(Collected data)

- - -

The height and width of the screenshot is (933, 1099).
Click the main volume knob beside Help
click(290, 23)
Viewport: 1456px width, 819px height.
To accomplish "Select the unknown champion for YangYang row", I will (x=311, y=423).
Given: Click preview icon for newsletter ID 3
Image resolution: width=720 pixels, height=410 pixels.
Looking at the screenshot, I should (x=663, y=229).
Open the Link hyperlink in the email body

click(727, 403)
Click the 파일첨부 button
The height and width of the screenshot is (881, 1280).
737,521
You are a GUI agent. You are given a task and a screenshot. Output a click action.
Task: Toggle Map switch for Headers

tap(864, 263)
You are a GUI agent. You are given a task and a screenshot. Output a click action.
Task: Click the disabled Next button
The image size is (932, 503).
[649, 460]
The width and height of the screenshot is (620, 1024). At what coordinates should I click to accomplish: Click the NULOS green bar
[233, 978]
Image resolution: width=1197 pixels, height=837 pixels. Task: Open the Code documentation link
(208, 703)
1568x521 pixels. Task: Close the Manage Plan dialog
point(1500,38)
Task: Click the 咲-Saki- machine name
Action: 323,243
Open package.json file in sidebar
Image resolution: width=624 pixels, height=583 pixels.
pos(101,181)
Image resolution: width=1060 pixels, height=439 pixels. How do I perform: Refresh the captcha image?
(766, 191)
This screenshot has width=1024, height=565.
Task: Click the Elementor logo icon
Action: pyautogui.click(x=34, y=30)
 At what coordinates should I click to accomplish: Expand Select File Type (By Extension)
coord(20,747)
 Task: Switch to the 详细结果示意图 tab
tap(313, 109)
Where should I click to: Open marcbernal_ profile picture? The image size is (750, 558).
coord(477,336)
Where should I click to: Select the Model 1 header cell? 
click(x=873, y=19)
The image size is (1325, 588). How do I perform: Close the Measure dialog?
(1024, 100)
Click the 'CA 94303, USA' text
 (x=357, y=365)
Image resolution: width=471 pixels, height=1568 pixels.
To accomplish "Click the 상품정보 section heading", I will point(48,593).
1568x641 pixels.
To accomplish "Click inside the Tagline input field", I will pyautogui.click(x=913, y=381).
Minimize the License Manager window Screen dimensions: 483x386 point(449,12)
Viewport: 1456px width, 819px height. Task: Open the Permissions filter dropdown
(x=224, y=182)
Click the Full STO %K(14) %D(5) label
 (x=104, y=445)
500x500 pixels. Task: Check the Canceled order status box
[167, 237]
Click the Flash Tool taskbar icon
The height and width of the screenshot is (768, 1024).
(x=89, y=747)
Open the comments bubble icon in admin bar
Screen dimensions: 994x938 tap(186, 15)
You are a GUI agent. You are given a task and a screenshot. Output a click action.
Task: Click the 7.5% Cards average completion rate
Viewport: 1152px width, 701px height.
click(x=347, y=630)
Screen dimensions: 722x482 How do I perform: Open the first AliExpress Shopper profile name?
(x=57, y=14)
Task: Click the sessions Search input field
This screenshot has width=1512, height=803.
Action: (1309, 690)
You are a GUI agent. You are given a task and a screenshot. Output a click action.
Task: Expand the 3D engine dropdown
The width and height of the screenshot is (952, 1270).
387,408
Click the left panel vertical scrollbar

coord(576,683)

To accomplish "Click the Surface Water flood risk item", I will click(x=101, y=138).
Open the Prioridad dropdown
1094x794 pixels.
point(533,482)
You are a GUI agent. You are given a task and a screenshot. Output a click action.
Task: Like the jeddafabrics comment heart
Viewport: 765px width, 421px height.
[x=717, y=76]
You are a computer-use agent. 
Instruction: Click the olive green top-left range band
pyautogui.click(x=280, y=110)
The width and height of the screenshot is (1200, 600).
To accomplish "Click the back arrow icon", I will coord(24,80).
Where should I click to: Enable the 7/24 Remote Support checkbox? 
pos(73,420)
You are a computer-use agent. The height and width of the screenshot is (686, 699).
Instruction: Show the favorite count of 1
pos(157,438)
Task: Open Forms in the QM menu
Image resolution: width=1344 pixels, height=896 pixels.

- - -

Starting at the line above that holds "The width and height of the screenshot is (620, 1024)." and ending at the line that holds "Image resolution: width=471", transcribe each line exactly and include no other lines.

The width and height of the screenshot is (620, 1024). At what coordinates should I click to accomplish: Click the NULOS green bar
[233, 978]
Image resolution: width=1197 pixels, height=837 pixels. Task: Open the Code documentation link
(208, 703)
1568x521 pixels. Task: Close the Manage Plan dialog
point(1500,38)
Task: Click the 咲-Saki- machine name
Action: 323,243
Open package.json file in sidebar
Image resolution: width=624 pixels, height=583 pixels.
pos(101,181)
Image resolution: width=1060 pixels, height=439 pixels. How do I perform: Refresh the captcha image?
(766, 191)
This screenshot has width=1024, height=565.
Task: Click the Elementor logo icon
Action: pyautogui.click(x=34, y=30)
 At what coordinates should I click to accomplish: Expand Select File Type (By Extension)
coord(20,747)
 Task: Switch to the 详细结果示意图 tab
tap(313, 109)
Where should I click to: Open marcbernal_ profile picture? The image size is (750, 558).
coord(477,336)
Where should I click to: Select the Model 1 header cell? 
click(x=873, y=19)
The image size is (1325, 588). How do I perform: Close the Measure dialog?
(1024, 100)
Click the 'CA 94303, USA' text
 (x=357, y=365)
Image resolution: width=471 pixels, height=1568 pixels.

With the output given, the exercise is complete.